— Begin Supplied material —

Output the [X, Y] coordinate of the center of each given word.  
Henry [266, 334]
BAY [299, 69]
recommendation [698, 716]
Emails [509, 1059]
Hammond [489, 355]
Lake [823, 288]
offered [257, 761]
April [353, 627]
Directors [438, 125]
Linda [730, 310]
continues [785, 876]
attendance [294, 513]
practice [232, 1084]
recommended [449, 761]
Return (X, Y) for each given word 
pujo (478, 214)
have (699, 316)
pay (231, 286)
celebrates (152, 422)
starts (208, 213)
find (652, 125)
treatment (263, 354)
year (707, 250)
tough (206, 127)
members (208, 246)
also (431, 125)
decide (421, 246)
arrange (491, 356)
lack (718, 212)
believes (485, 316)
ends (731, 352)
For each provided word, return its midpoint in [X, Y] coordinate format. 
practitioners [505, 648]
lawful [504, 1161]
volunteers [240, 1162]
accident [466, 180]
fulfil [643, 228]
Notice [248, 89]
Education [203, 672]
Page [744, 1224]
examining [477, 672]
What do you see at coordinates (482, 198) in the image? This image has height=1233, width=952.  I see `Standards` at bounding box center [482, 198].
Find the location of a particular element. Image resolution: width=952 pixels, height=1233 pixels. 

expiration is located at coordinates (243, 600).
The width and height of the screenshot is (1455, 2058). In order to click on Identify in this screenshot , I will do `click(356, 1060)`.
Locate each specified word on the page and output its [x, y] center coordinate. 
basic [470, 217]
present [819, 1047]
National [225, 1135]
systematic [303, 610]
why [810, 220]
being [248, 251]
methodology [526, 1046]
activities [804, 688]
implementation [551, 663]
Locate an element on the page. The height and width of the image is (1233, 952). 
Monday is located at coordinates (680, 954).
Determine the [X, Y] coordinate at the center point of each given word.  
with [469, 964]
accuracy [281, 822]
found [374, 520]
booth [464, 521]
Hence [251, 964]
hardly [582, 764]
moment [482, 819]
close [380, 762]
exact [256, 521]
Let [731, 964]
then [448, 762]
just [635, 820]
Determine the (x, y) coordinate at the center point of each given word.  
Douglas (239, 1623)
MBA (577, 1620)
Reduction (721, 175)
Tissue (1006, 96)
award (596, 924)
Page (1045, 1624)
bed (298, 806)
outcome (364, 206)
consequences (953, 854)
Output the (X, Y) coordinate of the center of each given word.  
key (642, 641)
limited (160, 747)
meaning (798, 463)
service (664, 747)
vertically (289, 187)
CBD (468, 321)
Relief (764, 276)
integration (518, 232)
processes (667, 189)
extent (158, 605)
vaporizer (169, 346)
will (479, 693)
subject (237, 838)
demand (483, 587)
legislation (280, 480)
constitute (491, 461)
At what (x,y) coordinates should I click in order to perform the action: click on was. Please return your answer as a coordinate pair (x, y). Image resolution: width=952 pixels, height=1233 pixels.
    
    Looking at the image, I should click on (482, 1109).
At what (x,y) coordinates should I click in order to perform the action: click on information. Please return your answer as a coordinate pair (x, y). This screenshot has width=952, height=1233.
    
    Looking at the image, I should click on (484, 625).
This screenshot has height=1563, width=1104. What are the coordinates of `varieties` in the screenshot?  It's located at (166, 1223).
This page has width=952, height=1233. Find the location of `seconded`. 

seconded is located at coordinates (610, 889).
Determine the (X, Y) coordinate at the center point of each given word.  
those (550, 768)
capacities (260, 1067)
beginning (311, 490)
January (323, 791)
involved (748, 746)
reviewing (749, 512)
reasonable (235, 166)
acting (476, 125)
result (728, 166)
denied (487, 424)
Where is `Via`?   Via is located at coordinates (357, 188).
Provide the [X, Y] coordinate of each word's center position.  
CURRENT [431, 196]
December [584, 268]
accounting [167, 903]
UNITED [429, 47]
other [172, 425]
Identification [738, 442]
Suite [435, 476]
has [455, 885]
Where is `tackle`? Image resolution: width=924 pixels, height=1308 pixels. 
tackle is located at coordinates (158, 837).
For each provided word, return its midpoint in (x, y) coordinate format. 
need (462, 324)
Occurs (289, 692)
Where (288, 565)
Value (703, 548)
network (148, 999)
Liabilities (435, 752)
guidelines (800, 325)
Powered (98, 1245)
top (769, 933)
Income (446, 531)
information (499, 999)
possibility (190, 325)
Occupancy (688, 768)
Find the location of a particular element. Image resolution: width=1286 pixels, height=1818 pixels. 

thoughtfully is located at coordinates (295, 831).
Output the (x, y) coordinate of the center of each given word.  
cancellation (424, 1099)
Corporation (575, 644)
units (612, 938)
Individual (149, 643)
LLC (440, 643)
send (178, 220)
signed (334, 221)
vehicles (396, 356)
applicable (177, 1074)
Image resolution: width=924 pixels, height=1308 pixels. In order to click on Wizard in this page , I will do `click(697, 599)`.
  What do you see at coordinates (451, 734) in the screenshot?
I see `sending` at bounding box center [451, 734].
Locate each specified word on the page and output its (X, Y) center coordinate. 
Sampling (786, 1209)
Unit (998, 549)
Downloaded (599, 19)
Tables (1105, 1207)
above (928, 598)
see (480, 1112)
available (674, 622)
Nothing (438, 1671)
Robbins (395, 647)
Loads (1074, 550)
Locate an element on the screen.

— End Supplied material —

Exercise » Give the records from the first line through the line containing "practice [232, 1084]", both included, as a Markdown table with the columns Row and Line. Number each line, and leave out blank lines.

Problem solution »
| Row | Line |
|---|---|
| 1 | Output the [X, Y] coordinate of the center of each given word.   |
| 2 | Henry [266, 334] |
| 3 | BAY [299, 69] |
| 4 | recommendation [698, 716] |
| 5 | Emails [509, 1059] |
| 6 | Hammond [489, 355] |
| 7 | Lake [823, 288] |
| 8 | offered [257, 761] |
| 9 | April [353, 627] |
| 10 | Directors [438, 125] |
| 11 | Linda [730, 310] |
| 12 | continues [785, 876] |
| 13 | attendance [294, 513] |
| 14 | practice [232, 1084] |